The Patent Trial and Appeal Board of the U.S. Patent and
Trademark Office has made precedential a January 2019 ruling
holding that companies which challenge the validity of a patent in
district court will be blocked from seeking inter partes
review of that patent, even if the district court case is
voluntarily dismissed.
The America Invents Act prohibits inter partes review from
being instituted if the challenger has previously filed a case in
district court challenging the validity of a claim in the same
patent. See 35 U.S.C. § 315(a)(1). However, in Cisco
Systems Inc. v.
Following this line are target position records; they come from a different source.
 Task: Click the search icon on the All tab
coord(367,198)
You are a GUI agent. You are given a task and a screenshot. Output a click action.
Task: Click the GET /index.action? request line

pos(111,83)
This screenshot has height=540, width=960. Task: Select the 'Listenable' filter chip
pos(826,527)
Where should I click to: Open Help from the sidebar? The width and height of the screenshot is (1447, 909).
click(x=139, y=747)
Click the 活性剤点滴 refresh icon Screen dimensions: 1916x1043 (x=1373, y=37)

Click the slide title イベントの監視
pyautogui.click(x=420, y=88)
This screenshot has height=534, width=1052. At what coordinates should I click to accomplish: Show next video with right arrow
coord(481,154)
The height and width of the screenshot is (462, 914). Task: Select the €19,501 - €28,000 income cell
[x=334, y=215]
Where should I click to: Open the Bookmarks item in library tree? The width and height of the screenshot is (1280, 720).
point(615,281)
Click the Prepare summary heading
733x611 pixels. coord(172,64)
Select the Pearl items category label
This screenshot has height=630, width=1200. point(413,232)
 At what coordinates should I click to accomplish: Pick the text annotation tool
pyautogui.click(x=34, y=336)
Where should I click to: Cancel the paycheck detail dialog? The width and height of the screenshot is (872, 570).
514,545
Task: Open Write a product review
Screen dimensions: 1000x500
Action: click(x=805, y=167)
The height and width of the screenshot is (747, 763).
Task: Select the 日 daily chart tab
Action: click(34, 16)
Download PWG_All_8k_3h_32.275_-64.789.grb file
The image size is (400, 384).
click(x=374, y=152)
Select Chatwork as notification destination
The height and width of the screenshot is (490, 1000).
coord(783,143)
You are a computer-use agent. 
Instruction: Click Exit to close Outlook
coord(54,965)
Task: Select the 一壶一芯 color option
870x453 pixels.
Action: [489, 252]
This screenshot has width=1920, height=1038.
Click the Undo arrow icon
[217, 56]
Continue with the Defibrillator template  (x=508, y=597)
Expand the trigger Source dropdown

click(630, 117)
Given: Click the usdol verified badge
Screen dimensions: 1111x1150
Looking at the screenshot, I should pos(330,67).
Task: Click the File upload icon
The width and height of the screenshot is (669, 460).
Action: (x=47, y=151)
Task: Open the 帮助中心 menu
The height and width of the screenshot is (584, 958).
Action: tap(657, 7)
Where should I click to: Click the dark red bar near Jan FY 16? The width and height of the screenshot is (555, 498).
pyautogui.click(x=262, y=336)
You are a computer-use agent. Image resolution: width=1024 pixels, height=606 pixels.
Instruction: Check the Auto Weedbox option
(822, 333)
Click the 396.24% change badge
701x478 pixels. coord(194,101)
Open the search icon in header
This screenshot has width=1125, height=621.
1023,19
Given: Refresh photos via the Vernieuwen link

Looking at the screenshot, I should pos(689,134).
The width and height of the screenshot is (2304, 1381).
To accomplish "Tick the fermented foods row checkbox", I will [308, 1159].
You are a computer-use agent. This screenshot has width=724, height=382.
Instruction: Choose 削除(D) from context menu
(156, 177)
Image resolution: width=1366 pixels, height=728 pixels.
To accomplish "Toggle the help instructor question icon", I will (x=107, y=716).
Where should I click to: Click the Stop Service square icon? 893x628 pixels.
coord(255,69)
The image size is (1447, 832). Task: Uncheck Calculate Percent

Chrimar Systems, Inc., case number
IPR2018-01511, the Board held there is no exception to the rule for
district court validity challenges that are dismissed without
prejudice. In its January 2019 decision, the Board wrote,
"Congress could have included an exception to the [declaratory
judgment rule] for a civil action that was dismissed without
prejudice, but did not." The Board continued, "Further,
the ordinary meanings of the terms 'file' and 'civil
action' show that the phrase 'filed a civil action' in
§ 315(a)(1) applies to a civil action that was dismissed
without prejudice... [Dictionary] definitions indicate that the
§ 315(a)(1) bar is implicated once a party commences a
noncriminal litigation, irrespective of subsequent
events."
In previous decisions, the Board treated a district court
invalidity challenge that was dismissed without prejudice "as
if it had never existed." However, an August 2018 Federal
Circuit decision in Click-To-Call v. Ingenio, 899 F.3d
1321, 1328 n.3 (Fed. Cir. 2018) (en banc), held that the one-year
clock to file a petition for inter partes review starts
when the accused infringer is sued for infringement, even if the
complaint is subsequently voluntarily dismissed. In Cisco
Systems, the Board extended this ruling to district court
cases where the validity of the patent is challenged (e.g.,
declaratory judgment proceedings).
The Board rejected Cisco's argument that the term "civil
action" in § 315(a)(1) requires substantive litigation,
e.g., "a bite at the apple." Per the Board, "As
discussed, the ordinary meaning of the phrase 'filed a civil
action' only requires that a party commenced a noncriminal
litigation, not that the party engaged in any substantive
litigation."
The Board also rejected as non-persuasive Cisco's argument that
voluntary dismissal of a complaint without prejudice nullifies the
initial filing thereof.
Notably, the Board said, "Further, this Decision does not hold
that § 315(a)(1) bars Petitioner from filing another civil
action challenging the validity of a claim of the '760
patent."
In light of the Board's ruling here, the burden is now on those
who decide to challenge a patent in district court, to make sure
their complaints are free and clear of mistakes. Repairing errors
via inter partes review is no longer an option.